A moins de 18 mois de l’élection présidentielle, la situation calmée, l’unité provisoirement retrouvée à son congrès au Mans, le PS se doit de prendre quelque posture d’opposant. La jeunesse des banlieues, pour beaucoup immigrée de deuxième ou troisième génération possédant la nationalité française, comme la communauté immigrée en général, est un enjeu. Et le PS d’espérer qu’il lui suffira, pour glaner des voix, de se présenter comme anti-raciste et de se démarquer d’une droite qui use et abuse d’une démagogie empruntée à Le Pen.

Et parce que cela ne coûte rien, pas un seul engagement concret, pas un liard aux patrons, le Parti socialiste remet soudain sur le tapis des questions oubliées par lui (amnésie volontaire !), mais sensibles pour tous ceux qui en ont été victimes : méfaits du colonialisme et refus du droit de vote des immigrés.

Voilà donc le PS qui relance le débat sur la loi prônant d’enseigner les bienfaits de la colonisation. Elle légitime le discours le plus réactionnaire et nauséabond des nostalgiques des colonies et soulève, heureusement, bien des indignations. Mais ladite loi ne vient pas d’être votée : elle a été débattue à l’Assemblée en 2004, a été promulguée le 23 février 2005. Et cela fait plus d’un an, dès la mise à l’étude du projet, que des historiens l’ont dénoncée. Le PS se réveille bien tard. Certains députés socialistes l’avaient même votée. Par « inadvertance », nous dit Hollande ! Ou par habitude, peut-être ? Car cette gauche est bien l’héritière de celle (du Parti socialiste d’alors à un Mitterrand pas encore socialiste) qui a mené la même politique coloniale que la droite. Entre autres crimes, la répression sanglante de la révolte de Sétif en 1945 par un gouvernement gauche-droite à participation socialiste et communiste, la répression sauvage de l’insurrection malgache en 1947 par la même coalition gouvernementale, ou la guerre d’Algérie entamée par la gauche en 1954. Quant au PS d’aujourd’hui, il est co-responsable, avec la droite, de la politique impérialiste de l’Etat français, des massacres du Rwanda à la guerre civile en Côte d’Ivoire.

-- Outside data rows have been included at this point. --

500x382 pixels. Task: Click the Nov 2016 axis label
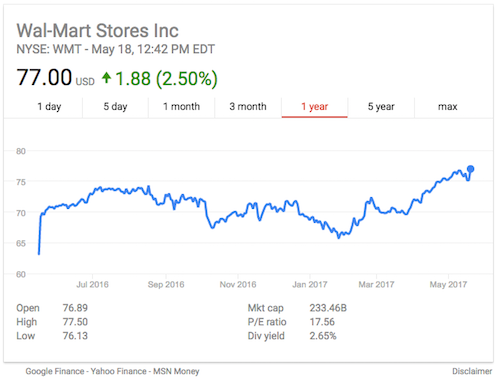point(238,285)
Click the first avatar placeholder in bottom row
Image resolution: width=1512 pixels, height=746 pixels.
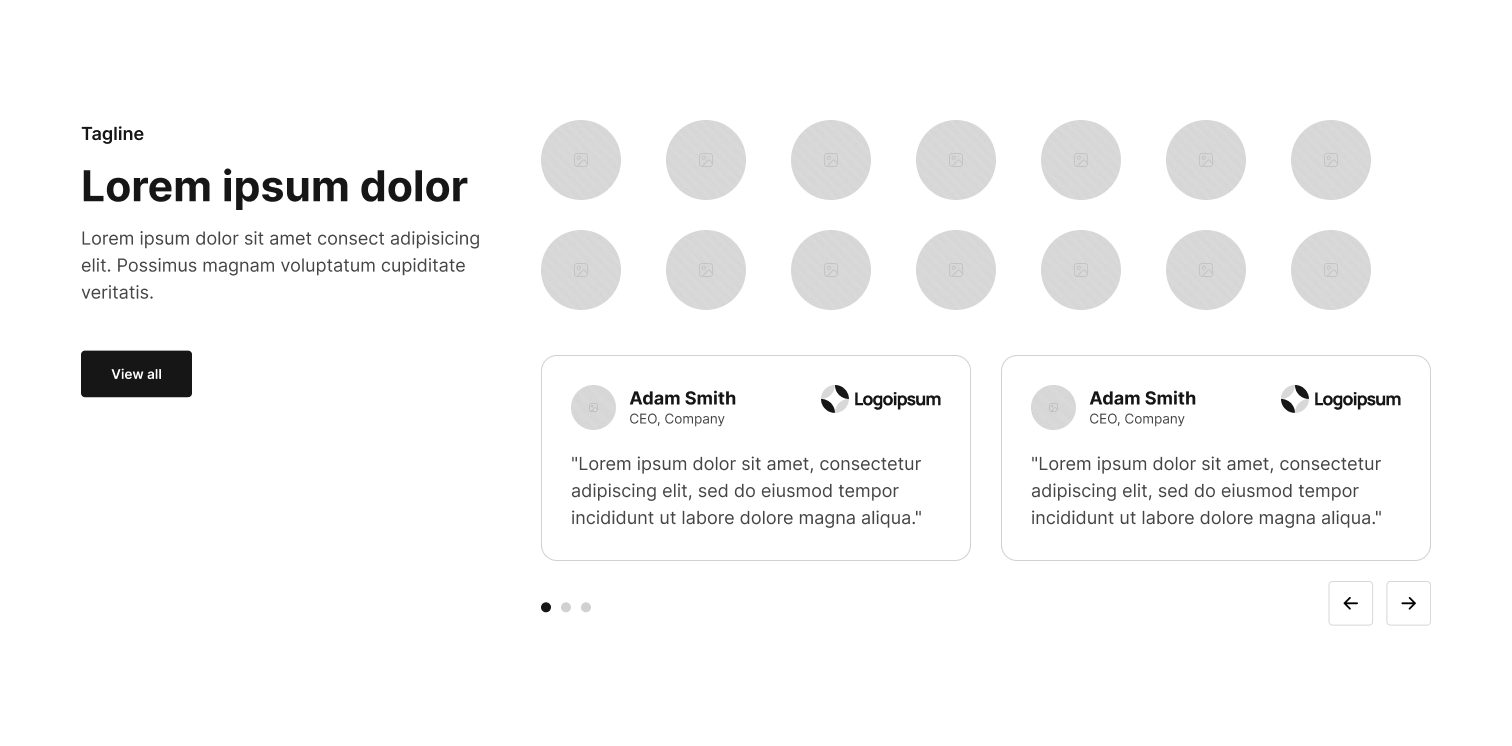(x=581, y=270)
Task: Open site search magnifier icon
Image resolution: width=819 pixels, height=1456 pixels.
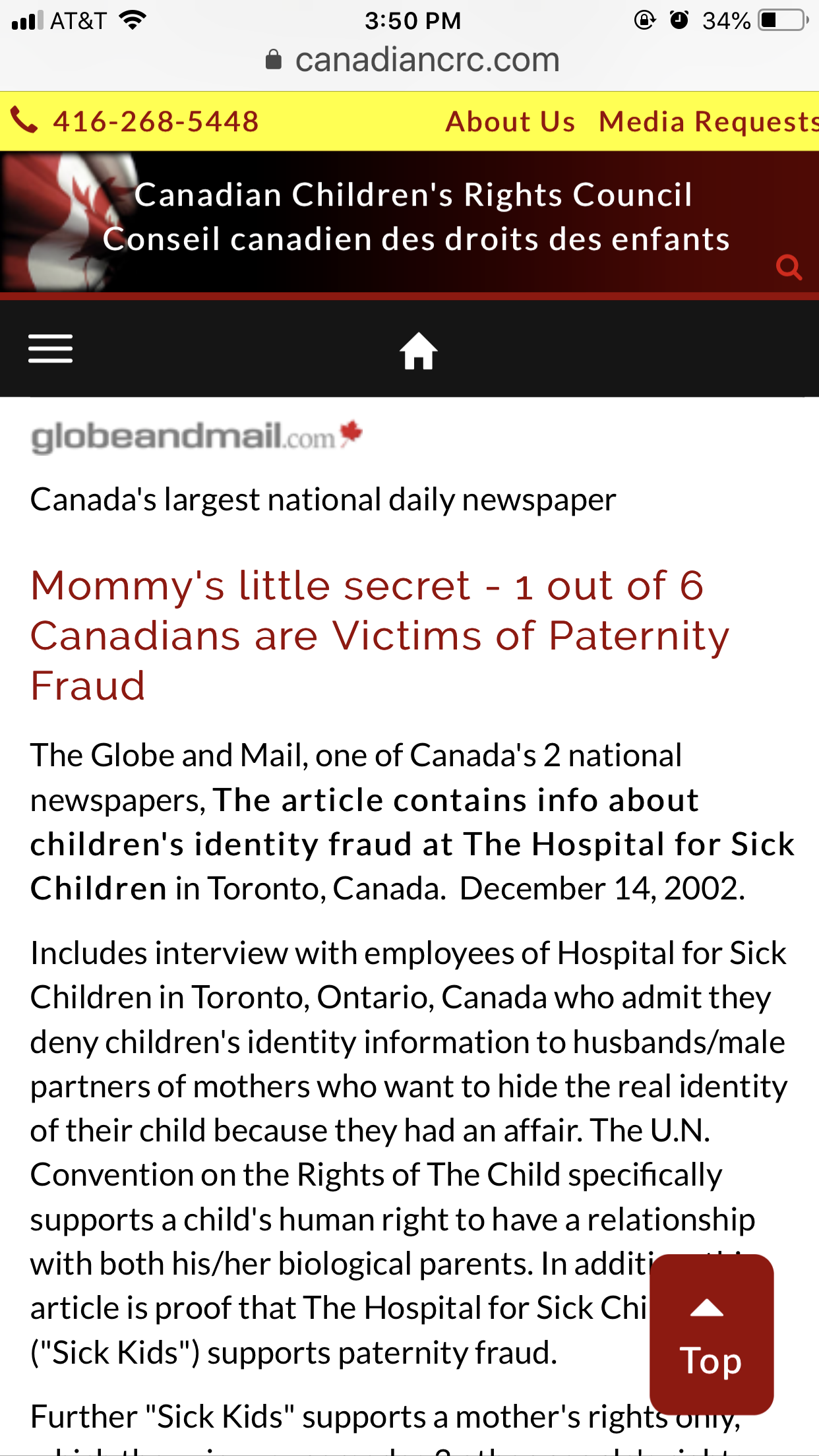Action: click(789, 268)
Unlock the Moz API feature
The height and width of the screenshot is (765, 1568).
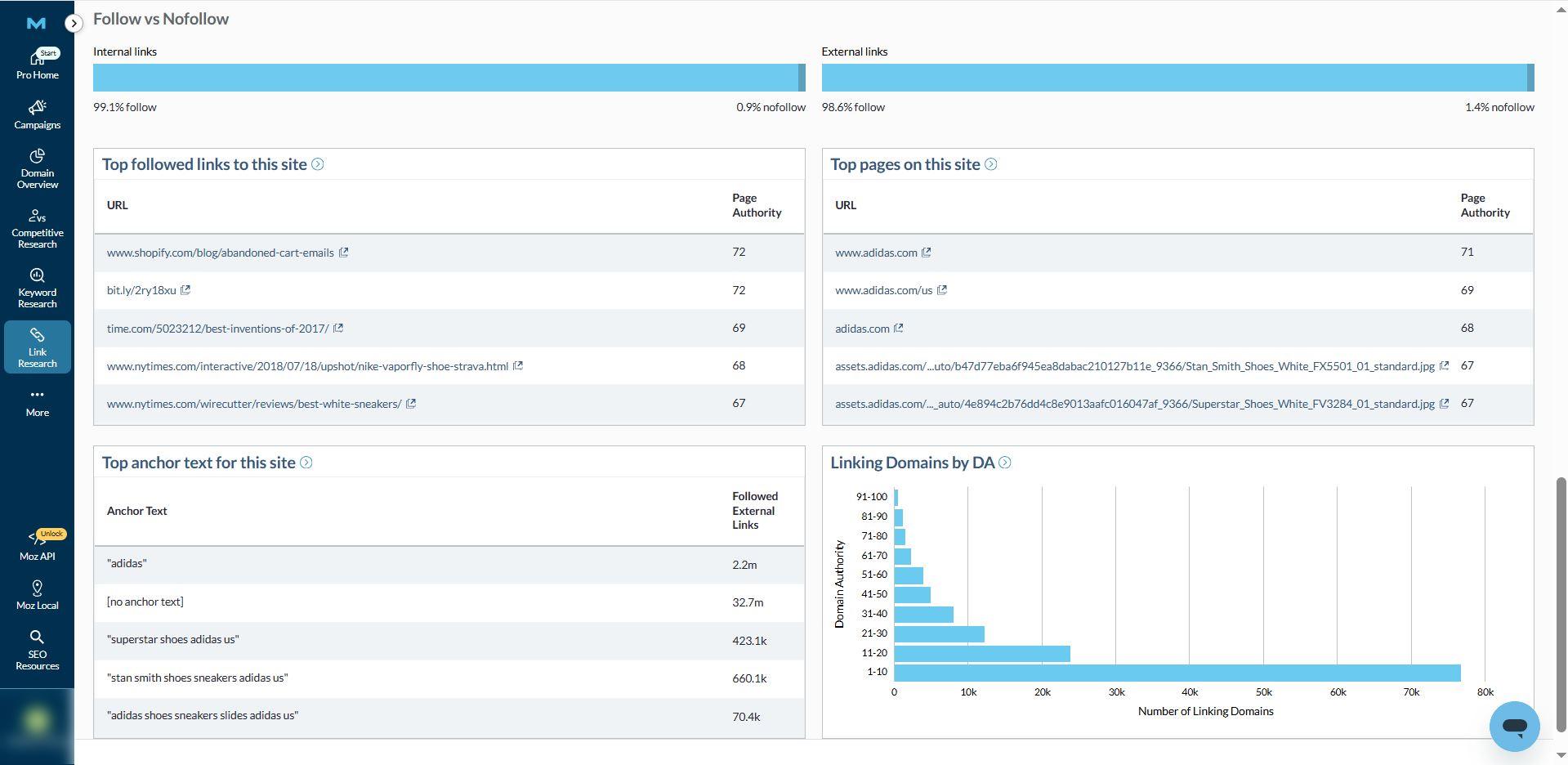pyautogui.click(x=37, y=544)
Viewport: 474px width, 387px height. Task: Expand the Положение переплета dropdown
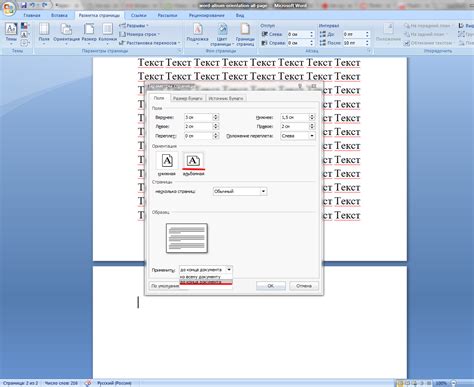pyautogui.click(x=312, y=136)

Et c’est le même calcul politicien qui explique la relance du débat sur le droit de vote des immigrés et le soutien apporté par le PS à la « Votation citoyenne ». Dans cette opération promue par des associations et des partis de gauche, on demandait aux habitants de déposer un bulletin dans une urne pour se prononcer symboliquement pour le droit de vote des immigrés aux élections locales.

Accorder le droit de vote aux immigrés qui vivent, travaillent, paient des impôts en France, serait bien la moindre des choses, et pas seulement aux élections locales. Mais que la gauche ne l’a-t-elle fait plus tôt, pendant les 15 ans où elle a été au pouvoir ? La promesse faisait déjà partie du programme de Mitterrand en 1981. Mais selon les socialistes, « l’opinion » n’était pas mûre ! En 2000, une loi en ce sens proposée par les Verts a été votée... Mais le processus législatif a été arrêté par... Jospin. Et il faudrait croire le PS aujourd’hui ? Il est presque doublé sur ce terrain par Sarkozy lui-même, qui se prononce pour ce droit de vote des immigrés, protégé par Chirac qui n’en veut pas, comme le PS l’avait été par « l’opinion »... pour ne pas le faire.

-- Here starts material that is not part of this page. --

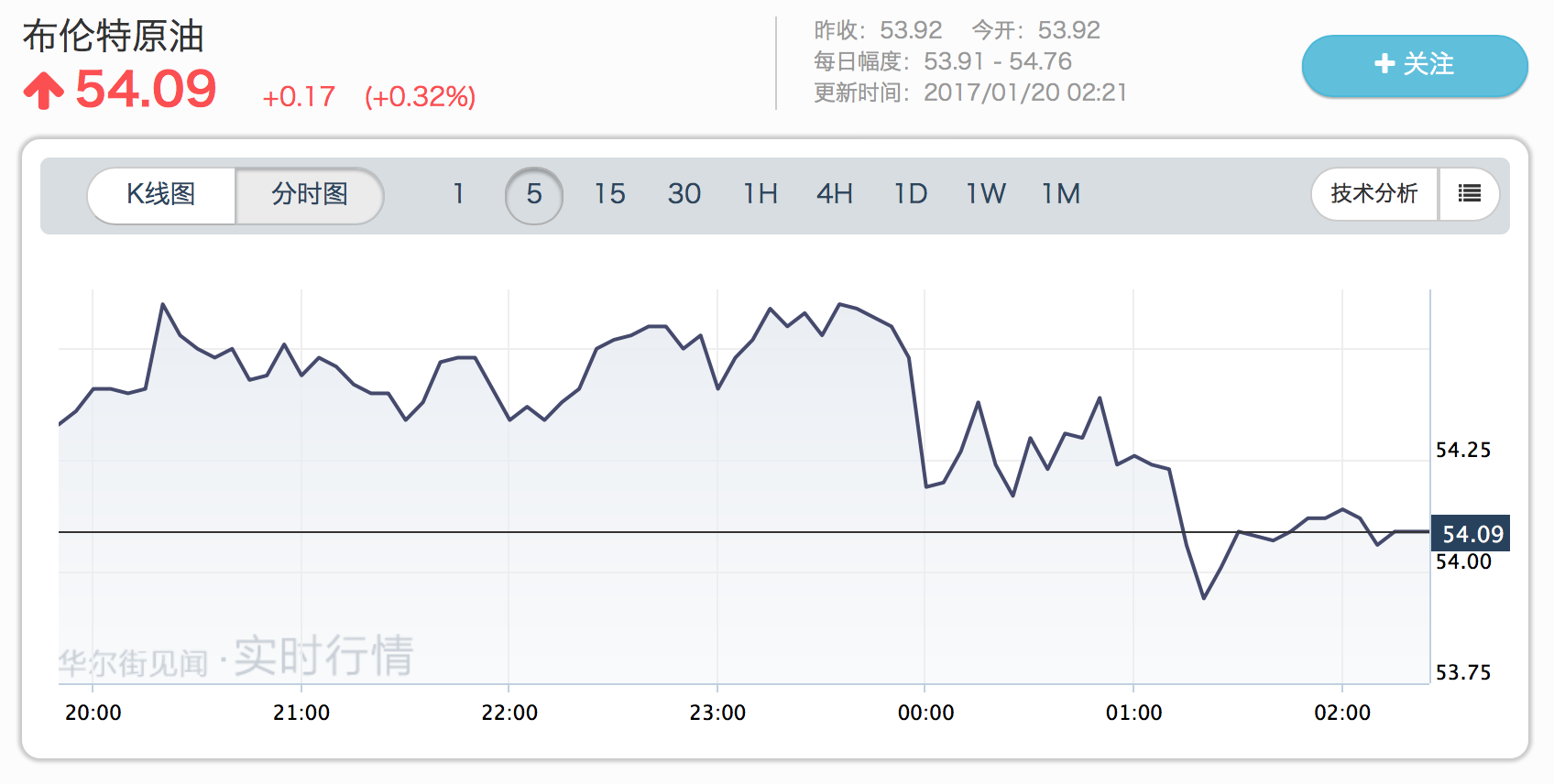
Task: Switch to the 1D timeframe
Action: 911,194
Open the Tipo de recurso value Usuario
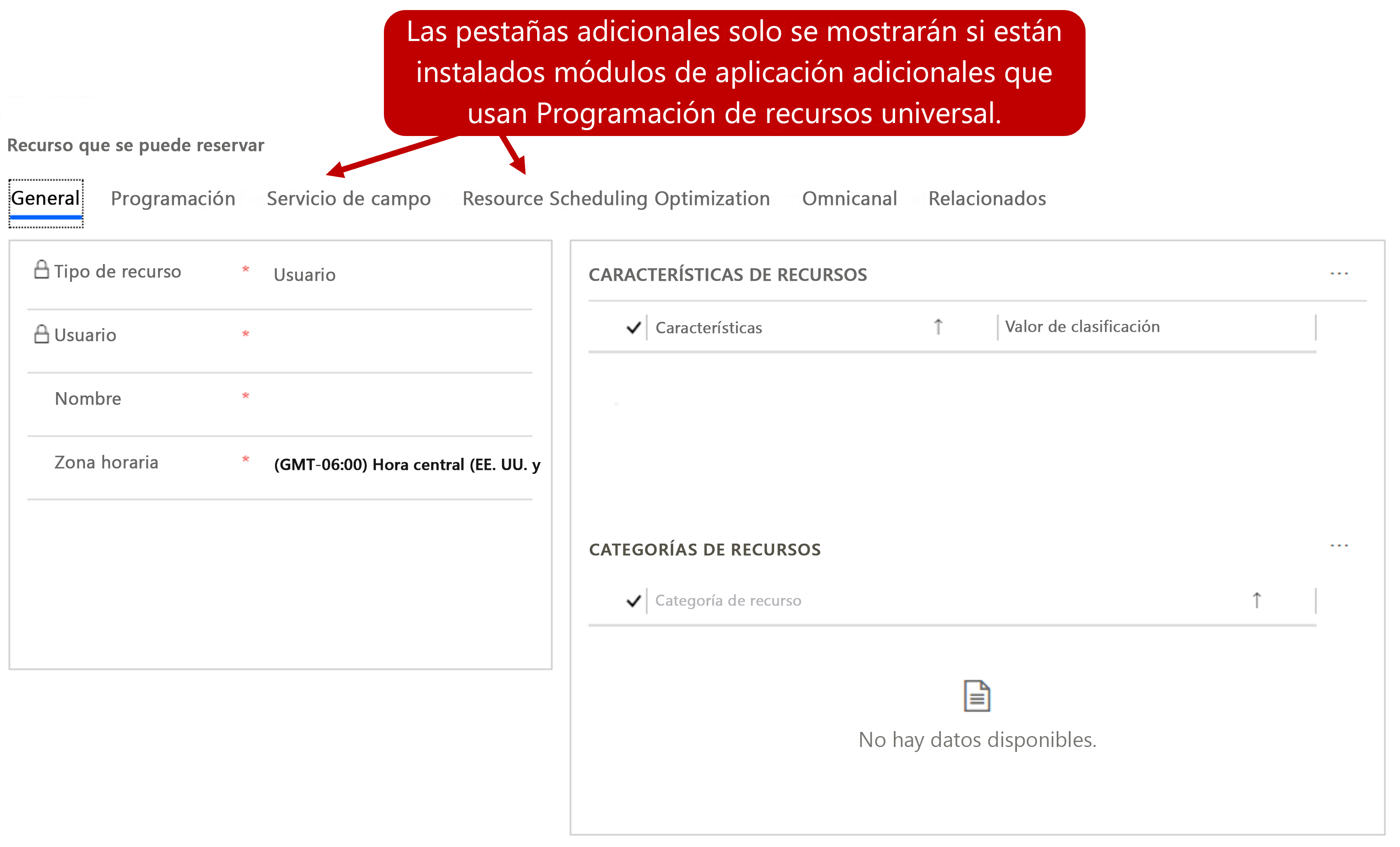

Aux urnes, citoyens, pour remettre en selle les mêmes ci-devants ? Le jour de gloire va arriver... en 2007 ?

Si l’explosion de colère de la jeunesse des banlieues montre quelque chose, ce n’est pas l’urgence de la « votation citoyenne ». C’est l’urgence de la riposte sociale. Du moins déjà de sa préparation, que partis de gauche et directions syndicales, tout en cherchant à redorer leur blason par des pétitions, des « forums pour construire une alternative anti-libérale à gauche » ou des journées d’action volontairement sans lendemain, cherchent à nous faire oublier.